Apenas com emoções purificadas se pode escolher melhor, sem deixar passividades, prejuízos, dores, sofrimentos, desconfortos, invejas e perturbações no rastro. Deveria ser esta uma atitude básica do homem público e do político, pois todos, sem exceções, intitulam-se como pessoas dedicadas a uma sociedade melhor.
Apenas com pensamento descongestionado se respeitará o que está em volta; isso serve para evoluir para estágios mais avançados, e até sublimes, de qualidade de vida e motivação, livres dos instintos atávicos e de sucesso a qualquer custo.
Os desejos são humanos e necessários, mas, depois de se atingir certa maturidade devem ser domesticados, postos a serviço de todos, e não deixado donos de uma festança lasciva.
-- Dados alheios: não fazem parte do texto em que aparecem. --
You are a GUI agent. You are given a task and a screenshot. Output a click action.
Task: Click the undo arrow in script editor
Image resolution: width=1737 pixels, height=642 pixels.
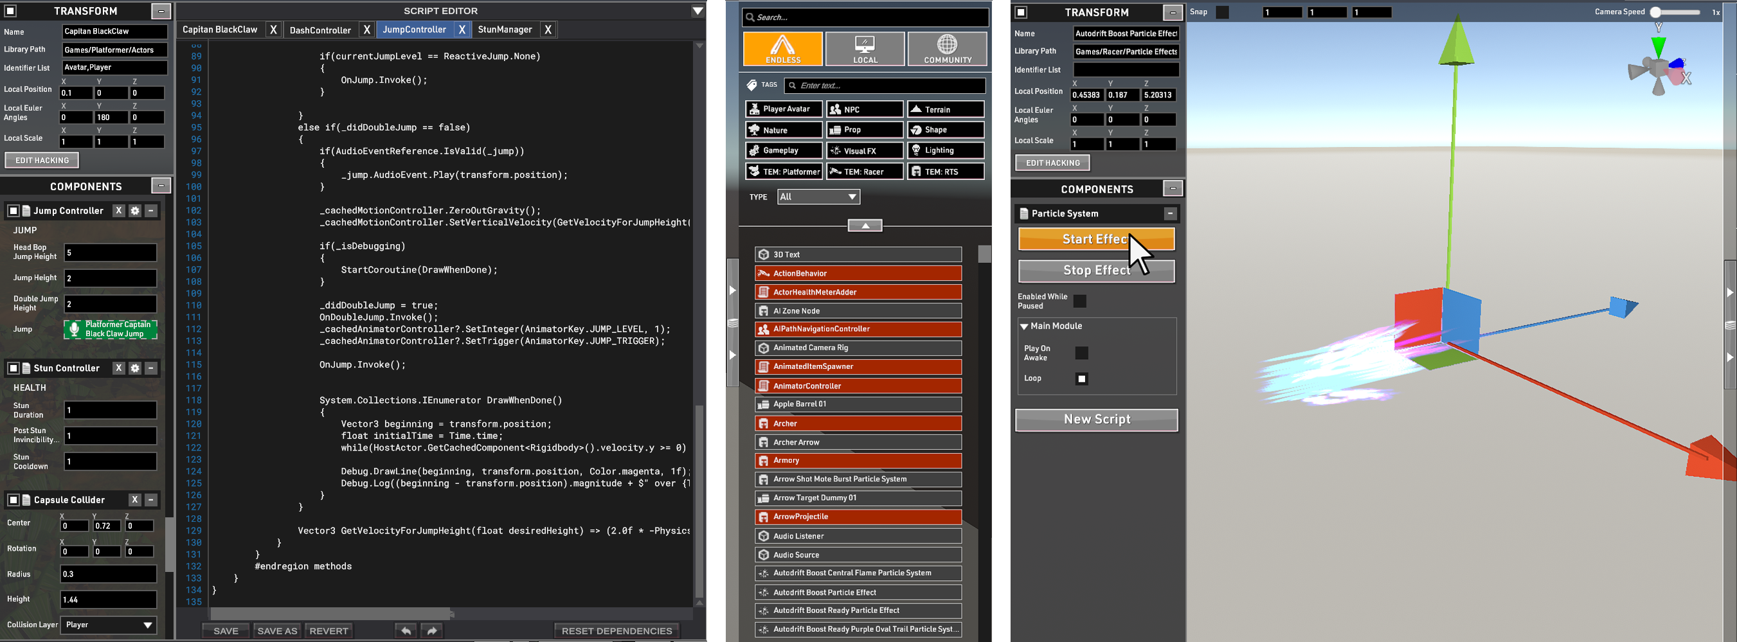tap(406, 631)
Serviram para conduzir os primeiros passos, para determinar a sobrevivência, mas, como uma roupa velha e cafona, serão deixados para vestir indumentos mais apropriados.
O ser humano deve esforçar-se para se livrar das emoções toscas, como medo, cólera, ódio, luxúria, ócio, brutalidade, egoísmo, que constituem os principais desvios da personalidade, deixando ainda a compreensão presa nos grilhões da parcialidade.
A tranquilização e o controle desses elementos do comportamento são uma condição basilar para livrar o intelecto de miragens e de erros tristes.
Em nossos dias parece utopia, ou devaneio, escrever essas coisas, mas a purificação da nossa vida, dos nossos pensamentos, o compromisso em ser úteis implicam uma pacificação dos sentidos. Isso abre as portas e janelas para o conhecimento, a verdade e, consequentemente, as escolhas e os gestos melhores para a sociedade e para o próprio indivíduo.
O desejo foi o que tirou Adão do Éden, é uma condição primordial da evolução humana, entretanto leva ao sofrimento. Justo seria domesticá-lo para deixar de ser um cavalo selvagem e passar a ser um puxador de carroça.
Esses princípios levam a imaginar a superação do sofrimento, dos desejos infindáveis, que obscurecem nossas escolhas e aviltam nossas relações.
Ora, se permanecer meia hora nas redes sociais, será possível avaliar a obtusidade que aflige ainda a humanidade, não apenas por aquilo que apronta, mas pela maneira de usar, interpretar, espalhar informações de total parcialidade, que acabam ofuscando até as poucas verdades, que se misturam a essa avalanche de horrores.
Se analisarmos o conteúdo dos debates políticos atuais, encontraremos pouco que presta. Confrontamos reiteradas distorções da realidade, ofensas aos adversários, verdades violentadas, que são fundamentalmente o ponto de partida das boas escolhas.
O que tem de bom é que as redes e muitos de seus atores exaltados e facínoras perdem a cada dia a credibilidade; a fama que os brindou evapora no descrédito. E, para alguns, os mais possuídos de maldades, sobrará um futuro incerto, com processos por ofensas, calúnias e infâmias que deixaram no rastro.
“Mens sana in corpore sano”, dos antigos romanos, continua sendo um conselho poderoso para estarmos em paz com todos.